• [TASK BRIEF] Nothing before the line containing "Більше новин (208, 2515)" belongs in the answer; quote that line and all lines after it through the end of the material, word for word.

---------- GIVEN INFORMATION

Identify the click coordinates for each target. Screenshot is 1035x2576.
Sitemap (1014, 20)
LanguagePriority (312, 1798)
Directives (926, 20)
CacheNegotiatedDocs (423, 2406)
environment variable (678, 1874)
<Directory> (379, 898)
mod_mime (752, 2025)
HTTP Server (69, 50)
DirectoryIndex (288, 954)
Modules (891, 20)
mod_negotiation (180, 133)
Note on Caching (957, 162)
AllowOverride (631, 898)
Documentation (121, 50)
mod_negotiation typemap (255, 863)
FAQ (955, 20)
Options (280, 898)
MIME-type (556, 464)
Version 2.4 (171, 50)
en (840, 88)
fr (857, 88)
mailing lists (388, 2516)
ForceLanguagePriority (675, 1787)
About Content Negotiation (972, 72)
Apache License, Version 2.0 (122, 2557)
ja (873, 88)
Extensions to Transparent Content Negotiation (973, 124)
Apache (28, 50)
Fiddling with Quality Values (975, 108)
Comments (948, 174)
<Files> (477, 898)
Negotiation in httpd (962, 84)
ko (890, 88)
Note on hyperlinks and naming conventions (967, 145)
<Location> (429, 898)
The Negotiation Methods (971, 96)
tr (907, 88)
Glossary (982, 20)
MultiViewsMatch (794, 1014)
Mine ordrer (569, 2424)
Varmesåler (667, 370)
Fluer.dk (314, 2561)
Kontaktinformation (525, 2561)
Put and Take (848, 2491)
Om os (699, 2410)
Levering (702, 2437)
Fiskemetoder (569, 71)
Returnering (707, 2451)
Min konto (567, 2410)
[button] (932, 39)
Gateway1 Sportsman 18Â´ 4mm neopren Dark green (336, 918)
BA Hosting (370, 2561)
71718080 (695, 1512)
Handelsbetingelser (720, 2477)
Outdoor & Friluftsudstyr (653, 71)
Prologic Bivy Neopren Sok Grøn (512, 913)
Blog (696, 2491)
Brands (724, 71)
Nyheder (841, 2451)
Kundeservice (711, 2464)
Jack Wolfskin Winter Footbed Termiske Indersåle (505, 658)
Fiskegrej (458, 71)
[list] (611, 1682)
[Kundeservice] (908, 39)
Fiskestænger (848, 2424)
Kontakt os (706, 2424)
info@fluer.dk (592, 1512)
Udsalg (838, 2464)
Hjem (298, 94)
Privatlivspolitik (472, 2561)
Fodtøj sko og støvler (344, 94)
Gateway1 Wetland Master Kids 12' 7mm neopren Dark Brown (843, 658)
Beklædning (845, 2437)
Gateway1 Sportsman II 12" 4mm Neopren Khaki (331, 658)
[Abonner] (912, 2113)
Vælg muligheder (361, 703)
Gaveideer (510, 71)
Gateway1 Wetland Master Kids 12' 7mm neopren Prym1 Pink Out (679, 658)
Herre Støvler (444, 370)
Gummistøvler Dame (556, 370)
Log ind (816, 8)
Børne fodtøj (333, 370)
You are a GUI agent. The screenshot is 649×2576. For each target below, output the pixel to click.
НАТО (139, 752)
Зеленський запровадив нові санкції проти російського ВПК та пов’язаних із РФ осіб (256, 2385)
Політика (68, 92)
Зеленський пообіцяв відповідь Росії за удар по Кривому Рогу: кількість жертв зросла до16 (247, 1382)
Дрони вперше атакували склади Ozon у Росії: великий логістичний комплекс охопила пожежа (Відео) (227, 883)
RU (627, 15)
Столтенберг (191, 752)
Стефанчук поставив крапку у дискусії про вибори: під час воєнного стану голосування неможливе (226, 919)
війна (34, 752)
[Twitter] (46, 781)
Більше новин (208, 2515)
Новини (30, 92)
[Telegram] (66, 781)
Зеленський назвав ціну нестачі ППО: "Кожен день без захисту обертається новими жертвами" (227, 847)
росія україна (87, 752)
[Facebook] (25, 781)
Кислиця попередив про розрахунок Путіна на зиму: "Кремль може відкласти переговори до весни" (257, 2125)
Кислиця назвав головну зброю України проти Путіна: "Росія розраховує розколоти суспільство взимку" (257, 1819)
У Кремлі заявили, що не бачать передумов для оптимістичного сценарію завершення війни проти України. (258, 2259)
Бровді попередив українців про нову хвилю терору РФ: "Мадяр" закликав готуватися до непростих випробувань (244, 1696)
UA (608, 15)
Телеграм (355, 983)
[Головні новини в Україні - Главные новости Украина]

--------------------

• [WRITTEN ANSWER]
Більше новин (208, 2515)
Новини (30, 92)
[Telegram] (66, 781)
Зеленський назвав ціну нестачі ППО: "Кожен день без захисту обертається новими жертвами" (227, 847)
росія україна (87, 752)
[Facebook] (25, 781)
Кислиця попередив про розрахунок Путіна на зиму: "Кремль може відкласти переговори до весни" (257, 2125)
Кислиця назвав головну зброю України проти Путіна: "Росія розраховує розколоти суспільство взимку" (257, 1819)
У Кремлі заявили, що не бачать передумов для оптимістичного сценарію завершення війни проти України. (258, 2259)
Бровді попередив українців про нову хвилю терору РФ: "Мадяр" закликав готуватися до непростих випробувань (244, 1696)
UA (608, 15)
Телеграм (355, 983)
[Головні новини в Україні - Главные новости Украина]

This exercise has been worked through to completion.